Quase 30% dos pesquisados, ou seja, 1 em cada 3, admitem que seu humor foi alterado - profunda ou moderadamente - durante a emergência. “Devemos ter em mente que o consumo de substâncias psicoativas pode ser, em muitos casos, uma resposta adaptativa individual que busca aliviar ou superar a situação de estresse decorrente do confinamento social. Assim, estamos presenciando uma situação paradoxal: indivíduos sob estresse recorrem ao uso de substâncias e o resultado de tal ação acaba sendo um estresse maior, o que, por sua vez, leva a situações de conflito com outros indivíduos com quem eles compartilham isolamento social ”, concluiu um dos pesquisadores.
Também deve-se ter em mente que as pessoas que fumam e/ou inalam substâncias têm maiores riscos na pandemia de Covid-19, riscos que se somam aos muitos já conhecidos sobre fumar/vaping, consumo excessivo de álcool e o uso de estupefacientes.

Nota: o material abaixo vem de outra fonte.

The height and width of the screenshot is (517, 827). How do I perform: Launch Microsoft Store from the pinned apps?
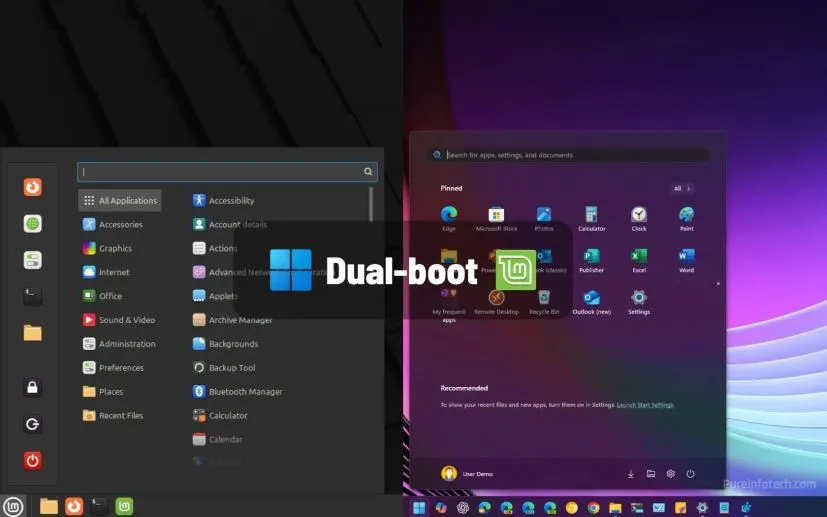pyautogui.click(x=496, y=216)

Em nível global, existe um consenso praticamente generalizado entre associações profissionais, organizações e sociedades científicas de que os esforços devem ser redobrados, neste contexto de pandemia, no desenvolvimento de campanhas de prevenção, conscientização e assistência em dependências.
O psicanalista e comentarista da Rádio Metrópole, Marcelo Veras, fez um alerta sobre os riscos envolvidos no uso de álcool, drogas e medicamentos como recurso para suportar o isolamento na pandemia de coronavírus. Em entrevista (2) a Mário Kertész, no dia 22 de março de 2020, Veras afirmou que em situações extremas como essa, é preciso aprender a lidar com o sofrimento em vez de usar substâncias como válvula de escape.

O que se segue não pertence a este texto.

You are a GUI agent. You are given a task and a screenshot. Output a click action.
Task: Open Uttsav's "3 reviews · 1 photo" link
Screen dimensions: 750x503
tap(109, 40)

"Se nos apoiamos demais no medicamento, no álcool e nas drogas para suportar as coisas difíceis, quando realmente aparece algo muito difícil, a gente não tem mais instrumentos para poder reagir. (...) Muitas vezes, o que a gente precisa é saber suportar isso", analisou.

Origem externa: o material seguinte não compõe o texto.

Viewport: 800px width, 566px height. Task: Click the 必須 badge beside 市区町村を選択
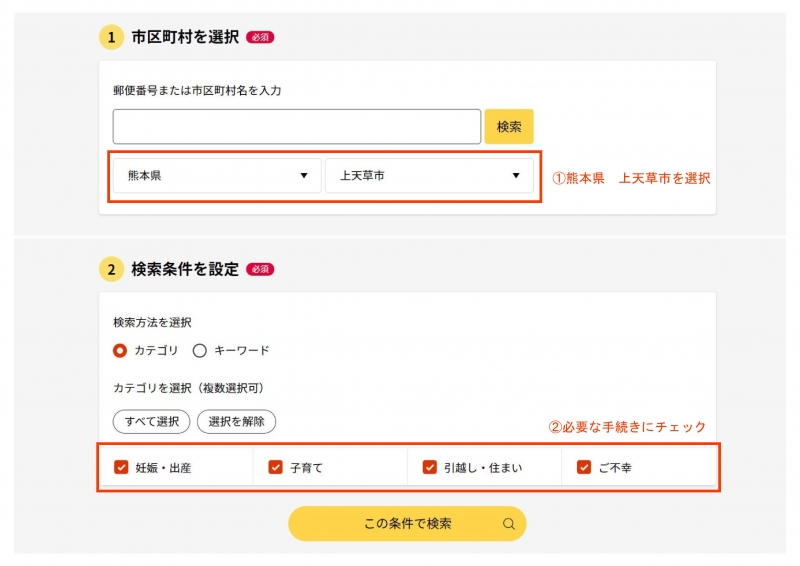tap(260, 38)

Na avaliação de Veras, além de evidenciar a solidão da sociedade moderna, a pandemia faz com que as pessoas sejam obrigadas a ressignificar o sentido de suas ações. "Nesse momento a gente tem que, cada vez mais, se apoiar nos dispositivos da cultura para transcender a simples banalidade da existência cotidiana. É impressionante, depois da primeira semana de confinamento, a gente olhar para os armários e ver a quantidade de coisas que a gente não precisa. (...) Algumas pessoas achavam que não havia vida para além das baladas, dos cultos, do consumo; é importante esse momento como uma pulsão de vida", disse.